● What the task asks
Reproduce word for word the lines from the one containing "Find the location" up to and including the one containing "y-axis-tick-label: −40% is". Omit the pictures.

Start of Dataset entries

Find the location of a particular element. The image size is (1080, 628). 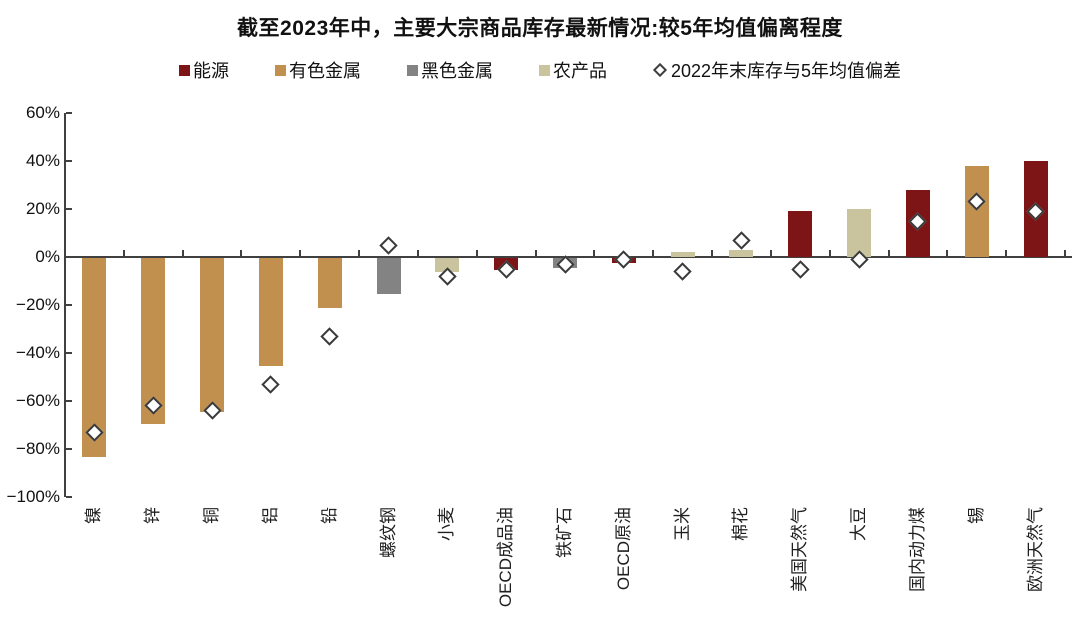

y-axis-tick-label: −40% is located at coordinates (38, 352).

End of Dataset entries
Start of Dataset entries

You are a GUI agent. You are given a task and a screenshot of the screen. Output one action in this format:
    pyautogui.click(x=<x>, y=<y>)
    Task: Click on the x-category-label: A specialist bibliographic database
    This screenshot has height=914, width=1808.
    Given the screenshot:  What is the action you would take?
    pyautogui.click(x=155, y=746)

End of Dataset entries
Start of Dataset entries

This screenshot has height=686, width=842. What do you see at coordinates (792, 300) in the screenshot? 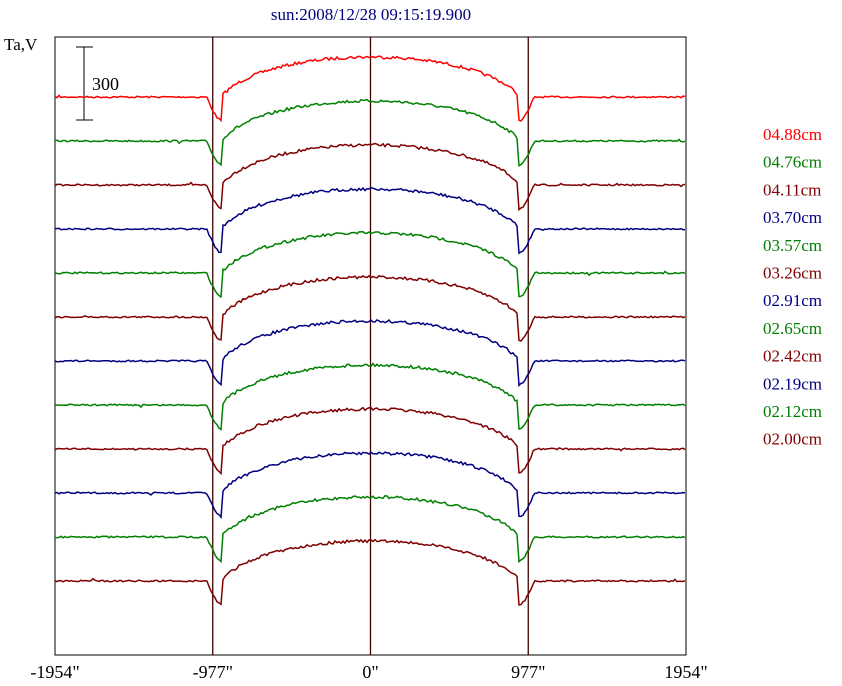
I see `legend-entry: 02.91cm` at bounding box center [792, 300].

End of Dataset entries

● Result of the task
Find the location of a particular element. The image size is (1080, 628). 

y-axis-tick-label: −40% is located at coordinates (38, 352).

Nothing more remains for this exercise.